**INPUT DATA:**
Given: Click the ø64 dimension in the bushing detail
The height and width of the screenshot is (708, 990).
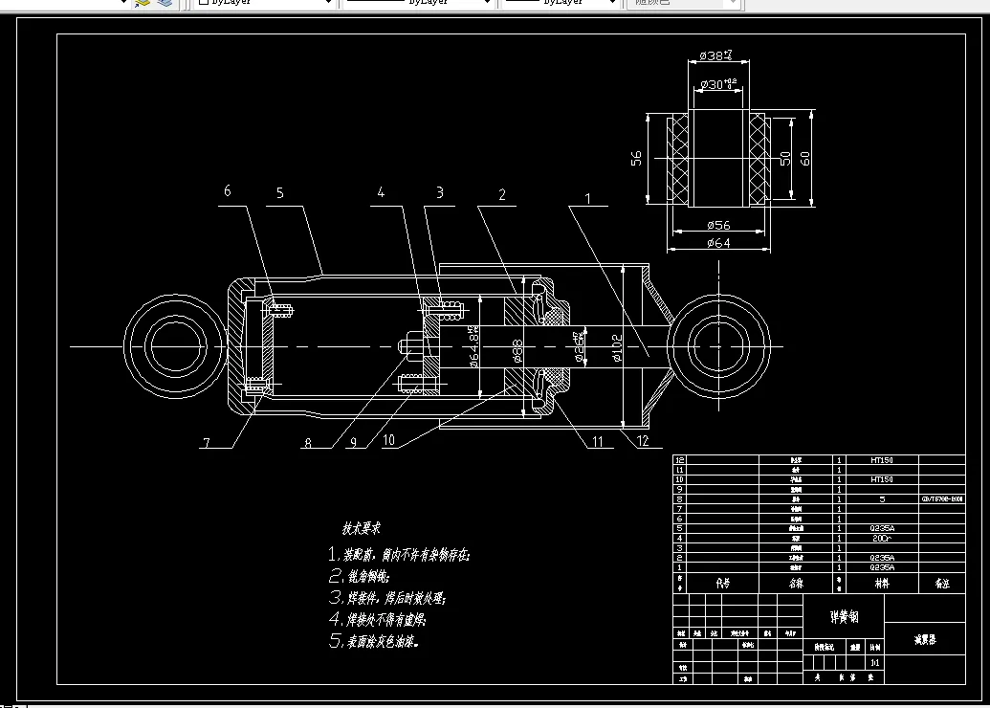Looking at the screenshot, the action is pyautogui.click(x=717, y=243).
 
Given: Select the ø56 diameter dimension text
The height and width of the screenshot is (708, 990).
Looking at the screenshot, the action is pyautogui.click(x=718, y=226).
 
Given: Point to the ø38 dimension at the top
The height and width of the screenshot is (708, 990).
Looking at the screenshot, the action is pyautogui.click(x=715, y=56).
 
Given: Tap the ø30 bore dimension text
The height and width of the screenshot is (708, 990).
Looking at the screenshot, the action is pyautogui.click(x=718, y=84).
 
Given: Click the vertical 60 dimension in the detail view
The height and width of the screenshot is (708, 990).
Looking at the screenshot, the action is pyautogui.click(x=804, y=157).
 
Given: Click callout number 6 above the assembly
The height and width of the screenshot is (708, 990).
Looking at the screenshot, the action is pyautogui.click(x=227, y=191).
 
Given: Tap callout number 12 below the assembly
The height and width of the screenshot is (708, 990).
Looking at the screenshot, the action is pyautogui.click(x=642, y=441).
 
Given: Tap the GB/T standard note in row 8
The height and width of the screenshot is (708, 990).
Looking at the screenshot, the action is pyautogui.click(x=942, y=499).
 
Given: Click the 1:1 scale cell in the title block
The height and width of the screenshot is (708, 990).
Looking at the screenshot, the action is pyautogui.click(x=874, y=662).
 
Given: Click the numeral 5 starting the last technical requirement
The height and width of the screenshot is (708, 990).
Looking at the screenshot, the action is pyautogui.click(x=334, y=641).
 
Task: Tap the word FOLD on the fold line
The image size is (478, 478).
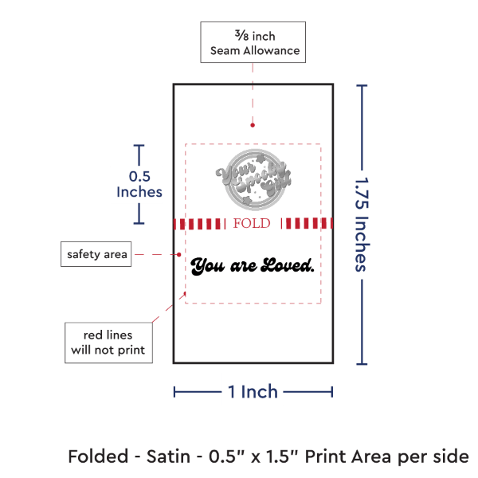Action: [x=252, y=224]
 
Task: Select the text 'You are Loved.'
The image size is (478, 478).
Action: [x=253, y=265]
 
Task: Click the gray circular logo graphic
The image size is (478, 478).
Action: [x=252, y=178]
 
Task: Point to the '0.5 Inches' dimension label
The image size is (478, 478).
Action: [x=139, y=184]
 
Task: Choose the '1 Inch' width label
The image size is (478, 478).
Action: [x=253, y=391]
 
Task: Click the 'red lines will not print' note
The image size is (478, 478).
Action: [x=108, y=342]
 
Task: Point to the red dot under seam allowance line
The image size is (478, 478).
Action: [x=253, y=125]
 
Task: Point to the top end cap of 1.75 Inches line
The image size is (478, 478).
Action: [x=363, y=85]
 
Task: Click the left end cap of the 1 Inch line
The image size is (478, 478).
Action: [x=174, y=391]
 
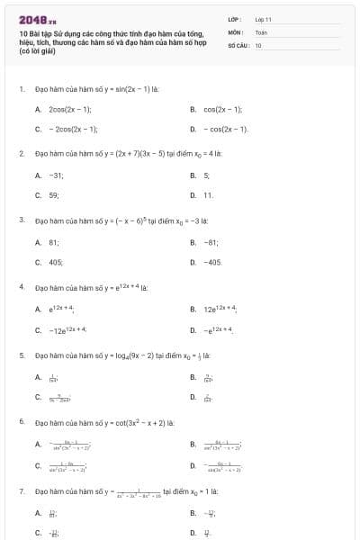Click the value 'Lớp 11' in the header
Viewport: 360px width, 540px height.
pos(264,19)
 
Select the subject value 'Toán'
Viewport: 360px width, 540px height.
pos(262,32)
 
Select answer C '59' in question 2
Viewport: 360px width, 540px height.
pos(53,194)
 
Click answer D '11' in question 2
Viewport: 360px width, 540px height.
pos(208,194)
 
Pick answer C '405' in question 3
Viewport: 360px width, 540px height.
pos(55,261)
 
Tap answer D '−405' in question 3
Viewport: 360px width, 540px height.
pos(212,261)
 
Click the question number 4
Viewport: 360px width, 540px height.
pos(21,286)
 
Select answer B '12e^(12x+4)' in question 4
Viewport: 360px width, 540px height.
pos(221,308)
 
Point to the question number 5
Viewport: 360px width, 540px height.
pos(21,356)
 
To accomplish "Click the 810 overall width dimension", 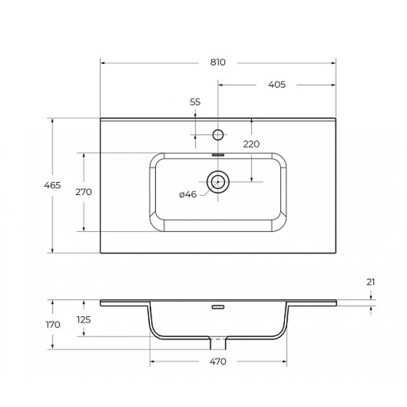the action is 218,62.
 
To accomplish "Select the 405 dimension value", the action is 277,85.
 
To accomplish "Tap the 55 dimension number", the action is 195,102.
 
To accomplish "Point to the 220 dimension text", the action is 251,144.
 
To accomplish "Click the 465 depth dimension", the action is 53,185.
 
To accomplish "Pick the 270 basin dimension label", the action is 83,192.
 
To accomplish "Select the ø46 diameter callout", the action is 188,194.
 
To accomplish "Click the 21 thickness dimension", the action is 371,282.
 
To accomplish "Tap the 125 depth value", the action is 83,320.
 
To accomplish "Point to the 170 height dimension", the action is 53,324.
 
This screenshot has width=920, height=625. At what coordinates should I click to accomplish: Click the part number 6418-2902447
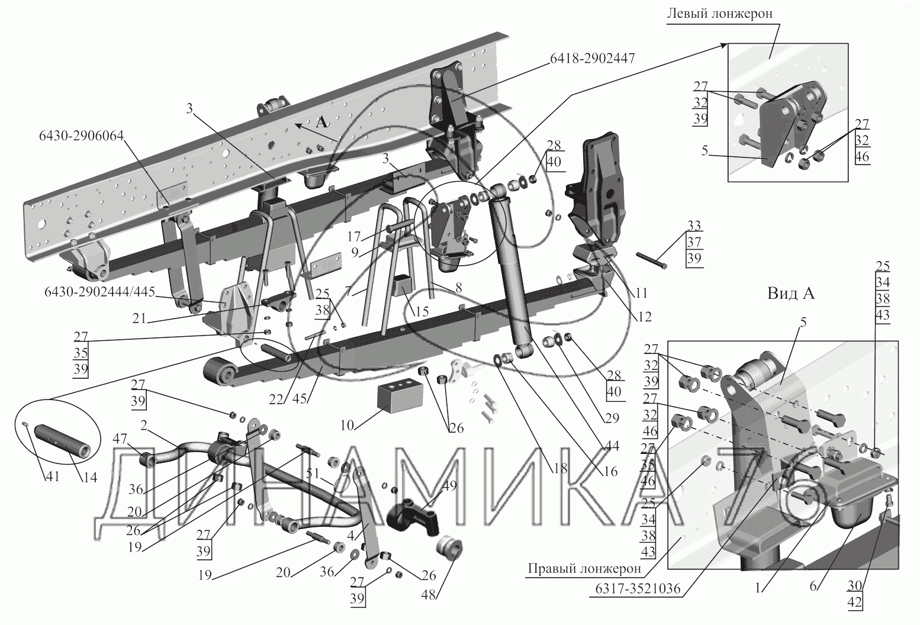pos(592,59)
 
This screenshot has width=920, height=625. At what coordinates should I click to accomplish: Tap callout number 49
pos(449,486)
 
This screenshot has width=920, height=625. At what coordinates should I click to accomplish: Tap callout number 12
pos(645,317)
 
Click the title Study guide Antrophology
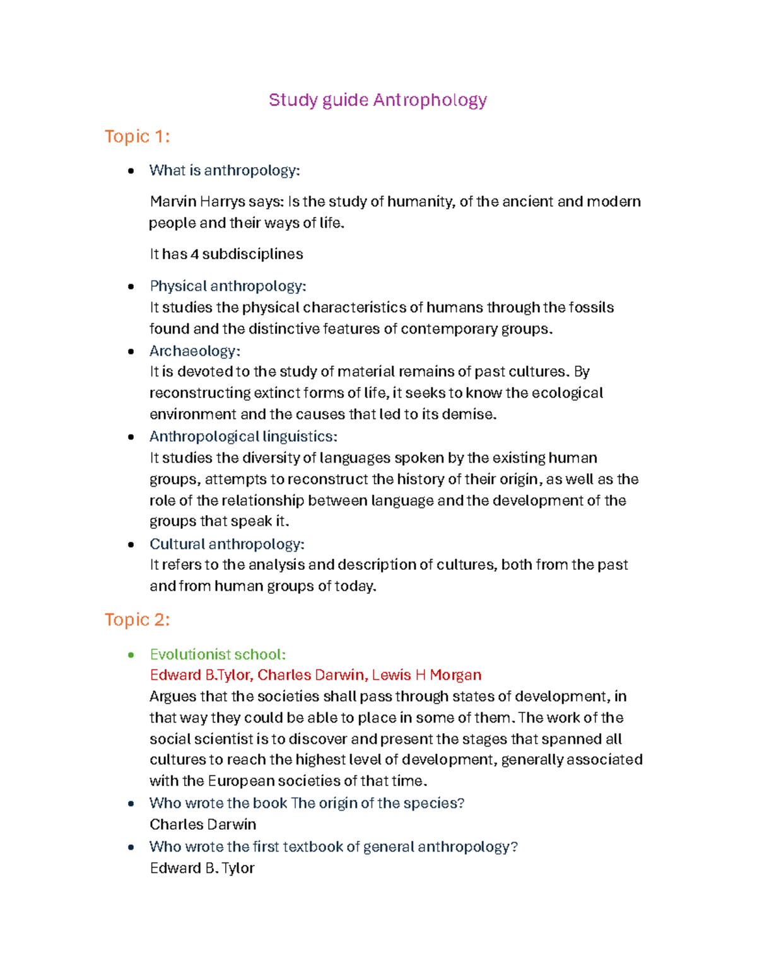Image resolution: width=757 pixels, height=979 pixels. pos(377,100)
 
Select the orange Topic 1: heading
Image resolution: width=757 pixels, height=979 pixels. pos(137,136)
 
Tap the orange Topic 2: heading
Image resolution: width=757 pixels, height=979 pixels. pos(137,620)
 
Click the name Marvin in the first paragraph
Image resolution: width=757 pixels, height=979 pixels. pos(173,202)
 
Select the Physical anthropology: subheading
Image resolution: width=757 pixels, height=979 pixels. pos(228,286)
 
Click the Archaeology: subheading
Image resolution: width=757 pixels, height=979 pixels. pos(194,351)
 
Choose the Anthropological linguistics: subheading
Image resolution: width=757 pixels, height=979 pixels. pos(243,436)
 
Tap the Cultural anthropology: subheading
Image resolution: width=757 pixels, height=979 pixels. pos(226,544)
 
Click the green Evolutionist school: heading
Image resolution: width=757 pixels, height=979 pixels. pos(218,654)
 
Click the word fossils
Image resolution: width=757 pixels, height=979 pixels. pos(591,308)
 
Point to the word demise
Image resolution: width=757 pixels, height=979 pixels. pos(468,414)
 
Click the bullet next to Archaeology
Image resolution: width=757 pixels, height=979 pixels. pos(131,352)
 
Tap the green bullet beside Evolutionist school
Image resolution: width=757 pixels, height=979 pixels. pos(131,655)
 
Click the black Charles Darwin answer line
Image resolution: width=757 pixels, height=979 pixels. pos(202,825)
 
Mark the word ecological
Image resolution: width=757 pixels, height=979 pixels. pos(567,393)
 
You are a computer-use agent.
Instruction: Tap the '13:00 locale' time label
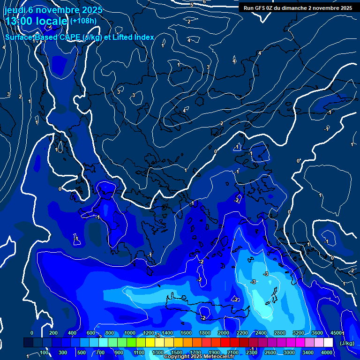pos(37,21)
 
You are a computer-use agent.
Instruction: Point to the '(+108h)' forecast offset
pos(83,21)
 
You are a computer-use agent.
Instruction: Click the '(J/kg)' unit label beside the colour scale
pos(347,343)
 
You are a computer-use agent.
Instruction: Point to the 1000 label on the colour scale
pos(129,333)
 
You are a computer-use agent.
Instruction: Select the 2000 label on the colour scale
pos(223,333)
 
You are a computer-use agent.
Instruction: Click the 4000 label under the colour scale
pos(327,352)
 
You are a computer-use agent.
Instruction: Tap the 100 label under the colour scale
pos(44,352)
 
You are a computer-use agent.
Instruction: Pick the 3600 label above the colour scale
pos(317,333)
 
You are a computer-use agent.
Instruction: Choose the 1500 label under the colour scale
pos(177,352)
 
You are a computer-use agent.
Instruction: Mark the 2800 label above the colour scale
pos(280,333)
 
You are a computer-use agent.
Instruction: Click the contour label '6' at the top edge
pos(204,2)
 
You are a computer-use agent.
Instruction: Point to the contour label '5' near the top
pos(192,5)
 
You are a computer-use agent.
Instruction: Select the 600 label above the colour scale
pos(91,333)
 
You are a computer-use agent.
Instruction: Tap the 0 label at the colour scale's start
pos(32,333)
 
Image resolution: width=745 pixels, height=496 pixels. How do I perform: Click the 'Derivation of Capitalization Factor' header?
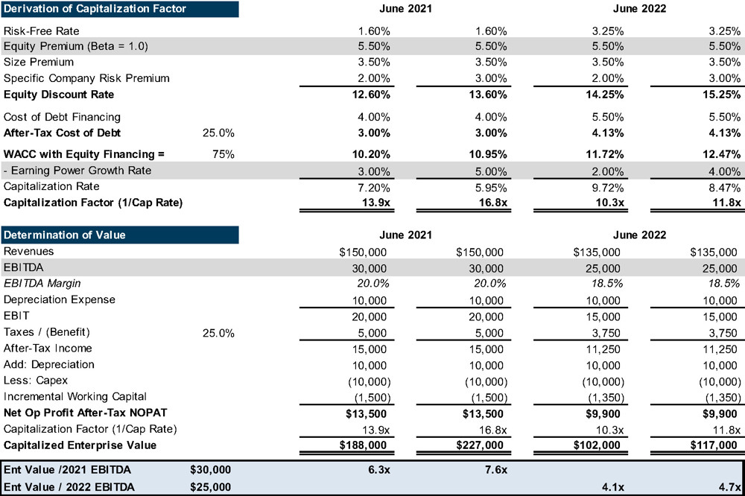[x=95, y=9]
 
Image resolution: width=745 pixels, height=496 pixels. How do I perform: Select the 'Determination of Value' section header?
[x=65, y=235]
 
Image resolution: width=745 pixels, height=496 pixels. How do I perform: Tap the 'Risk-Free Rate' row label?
[x=41, y=31]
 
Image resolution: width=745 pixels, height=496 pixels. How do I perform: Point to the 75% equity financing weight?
[x=224, y=154]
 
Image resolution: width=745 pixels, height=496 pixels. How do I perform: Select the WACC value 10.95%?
[x=487, y=154]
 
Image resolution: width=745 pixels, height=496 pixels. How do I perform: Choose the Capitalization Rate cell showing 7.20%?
[x=372, y=187]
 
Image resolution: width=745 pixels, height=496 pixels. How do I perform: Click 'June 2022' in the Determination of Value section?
[x=639, y=235]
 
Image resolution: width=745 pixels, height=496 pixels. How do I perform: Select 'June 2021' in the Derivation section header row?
[x=405, y=9]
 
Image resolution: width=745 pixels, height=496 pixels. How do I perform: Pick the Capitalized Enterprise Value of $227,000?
[x=480, y=445]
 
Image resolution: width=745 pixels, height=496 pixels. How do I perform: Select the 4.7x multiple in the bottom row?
[x=727, y=486]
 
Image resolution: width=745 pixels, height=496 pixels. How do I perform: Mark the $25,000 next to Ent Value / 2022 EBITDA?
[x=211, y=486]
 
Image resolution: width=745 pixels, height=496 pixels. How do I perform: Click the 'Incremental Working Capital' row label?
[x=75, y=396]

**EXERCISE GOAL:** Rewrite the items from the start through the line that contains "Action: [x=253, y=265]", including that line. Shift every x and y coordinate in the answers by -50, keep the rest of each line unchanged, and leave the pictures out.

**RESULT OF THE TASK:**
Given: Click the ø64 dimension in the bushing detail
The height and width of the screenshot is (708, 990).
Looking at the screenshot, the action is pyautogui.click(x=667, y=193).
 
Given: Select the ø56 diameter dimension text
The height and width of the screenshot is (708, 990).
Looking at the screenshot, the action is pyautogui.click(x=668, y=176).
 
Given: Point to the ø38 dimension at the top
The height and width of the screenshot is (708, 990).
Looking at the screenshot, the action is pyautogui.click(x=665, y=6).
 
Given: Tap the ø30 bore dimension text
The height and width of the screenshot is (708, 990).
Looking at the screenshot, the action is pyautogui.click(x=668, y=34).
 
Given: Click the vertical 60 dimension in the detail view
The height and width of the screenshot is (708, 990).
Looking at the screenshot, the action is pyautogui.click(x=754, y=107).
 
Given: Click callout number 6 above the assembly
The height and width of the screenshot is (708, 990).
Looking at the screenshot, the action is pyautogui.click(x=177, y=141).
 
Given: Tap callout number 12 below the assembly
The height and width of the screenshot is (708, 990).
Looking at the screenshot, the action is pyautogui.click(x=592, y=391).
 
Given: Tap the GB/T standard note in row 8
The height and width of the screenshot is (708, 990).
Looking at the screenshot, the action is pyautogui.click(x=892, y=449).
 
Given: Click the 1:1 scale cell in the title block
The height and width of the screenshot is (708, 990).
Looking at the screenshot, the action is pyautogui.click(x=824, y=612).
 
Given: Click the numeral 5 starting the last technical requirement
The height and width of the screenshot is (708, 990).
Looking at the screenshot, the action is pyautogui.click(x=284, y=591).
 
Task: Tap the word FOLD on the fold line
The image size is (478, 478).
Action: [x=202, y=174]
 
Task: Select the text 'You are Loved.'
The image size is (478, 478).
Action: [x=203, y=215]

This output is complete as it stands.